Des manifestants ont protesté samedi en marge de l'élection de Miss Suisse 2014. Ils voulaient se dresser contre le sexisme et l'exhibitionnisme liés à ce genre de concours. La police a procédé à vingt interpellations, parmi lesquelles figurent neuf jeunes socialistes et sept mineurs. Selon la Jeunesse socialiste (JUSO), cette intervention policière était «disproportionnée».

Le témoignage d'une manifestante de 17 ans semble donner raison à la JUSO. «J'ai dû complètement me déshabiller au poste de police. Lorsque j'ai demandé à aller aux toilettes, une personne s'est postée à côté de moi pour me surveiller. Elle riait en se moquant de moi», raconte la jeune fille. Elle et les dix-neuf autres personnes interpellées ont subi des fouilles corporelles.

«J'ai été choqué!»

Ces arrestations inquiètent les politiciens bernois. Deux d'entre eux comptent déposer des interpellations au cours des prochains jours. Ainsi, la conseillère communale Seraina Patzen souhaite que les autorités bernoises prennent position. Au niveau cantonal, c'est le membre du Grand Conseil Hasim Sancar qui demande des explications: «J'ai été choqué lorsque j'ai appris ce qui s'était passé dans la nuit de samedi à dimanche!» Selon lui, le comportement des policiers avait pour seul but d'humilier les manifestants.

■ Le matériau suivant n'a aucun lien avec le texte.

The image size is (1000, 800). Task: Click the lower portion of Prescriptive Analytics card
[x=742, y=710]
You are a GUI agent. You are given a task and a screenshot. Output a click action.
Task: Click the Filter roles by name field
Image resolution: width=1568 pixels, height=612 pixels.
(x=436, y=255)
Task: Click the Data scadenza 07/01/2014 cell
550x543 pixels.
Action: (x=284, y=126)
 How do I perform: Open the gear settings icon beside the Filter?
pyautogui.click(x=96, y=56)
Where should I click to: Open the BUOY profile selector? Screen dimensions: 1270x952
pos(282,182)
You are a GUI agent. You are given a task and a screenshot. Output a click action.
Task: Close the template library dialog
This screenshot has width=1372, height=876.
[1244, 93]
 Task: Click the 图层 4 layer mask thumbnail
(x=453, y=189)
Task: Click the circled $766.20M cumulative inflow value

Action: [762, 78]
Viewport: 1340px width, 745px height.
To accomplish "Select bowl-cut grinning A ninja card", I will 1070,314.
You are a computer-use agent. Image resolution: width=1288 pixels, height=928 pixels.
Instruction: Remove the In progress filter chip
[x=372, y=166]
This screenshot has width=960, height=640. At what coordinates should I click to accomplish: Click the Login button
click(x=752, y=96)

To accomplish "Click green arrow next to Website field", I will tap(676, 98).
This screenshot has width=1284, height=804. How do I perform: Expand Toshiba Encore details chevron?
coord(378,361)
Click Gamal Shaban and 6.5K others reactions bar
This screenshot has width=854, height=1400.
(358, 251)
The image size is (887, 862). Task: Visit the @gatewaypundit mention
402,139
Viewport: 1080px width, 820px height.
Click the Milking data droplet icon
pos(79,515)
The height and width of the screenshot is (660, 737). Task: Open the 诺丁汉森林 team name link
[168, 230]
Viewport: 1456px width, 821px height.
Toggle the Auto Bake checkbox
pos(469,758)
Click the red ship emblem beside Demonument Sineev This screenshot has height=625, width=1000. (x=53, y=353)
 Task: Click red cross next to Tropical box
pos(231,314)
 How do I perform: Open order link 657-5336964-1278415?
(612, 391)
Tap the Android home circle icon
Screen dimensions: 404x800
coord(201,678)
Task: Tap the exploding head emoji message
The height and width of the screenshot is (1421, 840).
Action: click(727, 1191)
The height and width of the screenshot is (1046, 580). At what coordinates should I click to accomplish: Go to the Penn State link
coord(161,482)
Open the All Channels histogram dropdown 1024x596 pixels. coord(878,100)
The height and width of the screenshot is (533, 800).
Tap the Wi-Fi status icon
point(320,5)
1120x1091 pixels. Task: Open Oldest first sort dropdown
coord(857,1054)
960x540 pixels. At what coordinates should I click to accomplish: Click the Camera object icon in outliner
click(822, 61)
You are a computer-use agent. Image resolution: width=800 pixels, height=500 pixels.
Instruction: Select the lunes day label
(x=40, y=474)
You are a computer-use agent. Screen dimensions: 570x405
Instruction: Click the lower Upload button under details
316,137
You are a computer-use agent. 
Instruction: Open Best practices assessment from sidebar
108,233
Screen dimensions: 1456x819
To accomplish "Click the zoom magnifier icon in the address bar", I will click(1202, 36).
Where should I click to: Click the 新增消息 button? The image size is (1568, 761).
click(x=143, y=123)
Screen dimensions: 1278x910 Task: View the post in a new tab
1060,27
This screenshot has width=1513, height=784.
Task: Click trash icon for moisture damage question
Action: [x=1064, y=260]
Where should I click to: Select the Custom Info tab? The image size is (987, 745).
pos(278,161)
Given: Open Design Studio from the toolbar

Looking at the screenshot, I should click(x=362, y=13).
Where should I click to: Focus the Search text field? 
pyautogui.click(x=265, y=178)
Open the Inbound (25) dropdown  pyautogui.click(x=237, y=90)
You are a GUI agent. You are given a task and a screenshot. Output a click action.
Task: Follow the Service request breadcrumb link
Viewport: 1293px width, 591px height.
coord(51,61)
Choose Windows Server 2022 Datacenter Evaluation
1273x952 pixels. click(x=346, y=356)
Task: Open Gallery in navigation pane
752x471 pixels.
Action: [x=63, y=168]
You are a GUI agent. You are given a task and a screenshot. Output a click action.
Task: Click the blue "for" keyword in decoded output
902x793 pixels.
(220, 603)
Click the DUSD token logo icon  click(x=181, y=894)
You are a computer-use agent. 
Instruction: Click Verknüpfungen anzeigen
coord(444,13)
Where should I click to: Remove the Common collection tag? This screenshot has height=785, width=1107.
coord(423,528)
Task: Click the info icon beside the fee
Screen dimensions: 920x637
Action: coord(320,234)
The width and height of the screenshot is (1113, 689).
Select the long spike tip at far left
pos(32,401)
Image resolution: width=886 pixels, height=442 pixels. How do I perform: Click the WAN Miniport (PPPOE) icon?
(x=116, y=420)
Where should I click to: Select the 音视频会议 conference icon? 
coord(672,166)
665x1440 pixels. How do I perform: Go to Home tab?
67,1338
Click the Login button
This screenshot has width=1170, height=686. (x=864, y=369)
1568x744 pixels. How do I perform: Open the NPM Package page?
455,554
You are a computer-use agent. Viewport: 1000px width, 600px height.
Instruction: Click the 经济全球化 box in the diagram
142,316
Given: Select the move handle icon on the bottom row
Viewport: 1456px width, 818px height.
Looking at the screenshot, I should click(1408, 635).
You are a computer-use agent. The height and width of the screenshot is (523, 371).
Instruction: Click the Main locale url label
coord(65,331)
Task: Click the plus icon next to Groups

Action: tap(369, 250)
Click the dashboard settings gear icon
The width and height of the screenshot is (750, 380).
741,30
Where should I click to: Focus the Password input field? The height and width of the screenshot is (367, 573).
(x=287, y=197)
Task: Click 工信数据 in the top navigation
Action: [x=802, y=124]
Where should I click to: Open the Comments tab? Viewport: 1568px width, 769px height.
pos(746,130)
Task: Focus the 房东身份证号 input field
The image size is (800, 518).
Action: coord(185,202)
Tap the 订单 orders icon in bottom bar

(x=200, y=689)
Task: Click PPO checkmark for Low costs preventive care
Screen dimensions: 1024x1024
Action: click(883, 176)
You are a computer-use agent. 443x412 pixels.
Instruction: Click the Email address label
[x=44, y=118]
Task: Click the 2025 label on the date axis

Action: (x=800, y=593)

La police cantonale bernoise prend ces accusations très au sérieux: «Nous avons décidé d'évaluer si le comportement des agents était correct ou non.» Le commandant a demandé à la justice bernoise de se pencher sur l'affaire. «Il s'agit désormais de déterminer si les fouilles corporelles étaient justifiées ou non», affirme de son côté Jonas Weber, professeur en droit pénal à l'Uni de Berne. «Cette mesure se justifie uniquement si les agents ont de bonnes raisons de croire qu'un crime a été commis. La fouille se justifie aussi si elle permet d'éviter un crime.»

Malgré ces incidents et ces critiques, l'élection devrait continuer à se dérouler dans la ville fédérale, ont indiqué jeudi les organisateurs, qui ont tiré un bilan positif de l'événement. Interrogé par l'ats, le maire Alexander Tschäppät a dit pour sa part que le Conseil municipal souhaitait d'abord analyser les points positifs et les points négatifs avant de se prononcer sur la suite.